Uncertain electoral outcomes

However, the deadly shooting less than 72 hours before the polls open, has introduced another element of uncertainty in an already unpredictable presidential campaign, with leading candidates clashing over how to keep citizens safe.
With the first round of voting in the two-stage election to take place on Sunday, far-right leader Marine Le Pen, an anti-EU politician who wants to reintroduce border controls and take France out of the euro zone, seized on the Paris shooting to push her policies on national security.
Le Pen – narrowly trailing frontrunner Emmanuel Macron in opinion polls – said she would take steps to beat “Islamist terrorism” if elected, including introducing tougher immigration and border controls.
Macron, a former economy minister in the government of the outgoing Socialist President François Hollande, said the solutions were not as simple as Le Pen suggested. Macron, 39, a political novice compared with his opponents, said there “no such thing as zero risk” and anyone who said otherwise was irresponsible.
There are four leading candidates in a race that is still too close to call. Sunday’s round of voting will be followed by a second-round runoff on May 7 between the top two candidates.
Macron is in the lead with 24 percent of the first-round vote, ahead of Le Pen who had fallen back slightly to 21.5 percent, according to an Elabe survey of voter intentions taken before the shooting.
Conservative Francois Fillon, a former prime minister, and the far left’s Jean-Luc Melenchon were snapping at their heels with 20 and 19.5 percent respectively.
Heightened security

The French government has pulled out all the stops to protect Sunday’s vote as the attack deepened France’s political divide.
“Nothing must hamper this democratic moment, essential for our country,” Prime Minister Bernard Cazeneuve said after a high-level meeting Friday that reviewed the government’s already heightened security plans.

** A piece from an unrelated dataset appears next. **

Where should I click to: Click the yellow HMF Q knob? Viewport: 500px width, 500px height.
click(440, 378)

Cazeneuve said security forces, including elite units, were on alert to back up the 50,000 police earmarked to ensure citizens’ safety during the election.

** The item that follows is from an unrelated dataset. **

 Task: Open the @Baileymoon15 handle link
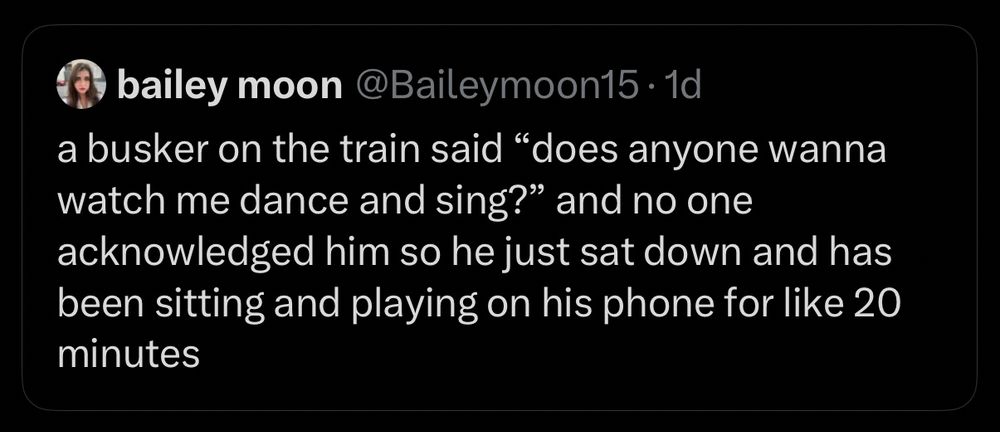point(495,85)
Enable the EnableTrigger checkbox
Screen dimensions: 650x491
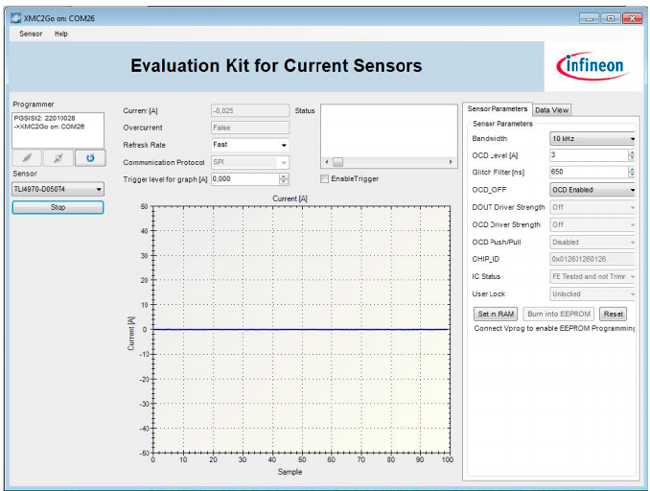(x=325, y=179)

The attack in Paris comes after French police announced Tuesday that they had foiled an imminent attack leading up to the presidential election, with the arrest of two men in Marseille. Investigators who raided the suspects’ apartment in the southern port city found explosives and several weapons, as well as an Islamic State flag.
Paris Prosecutor Francois Molins said at a press conference that the two suspects had met while sharing a prison cell and were known to police as having converted to radical Islam.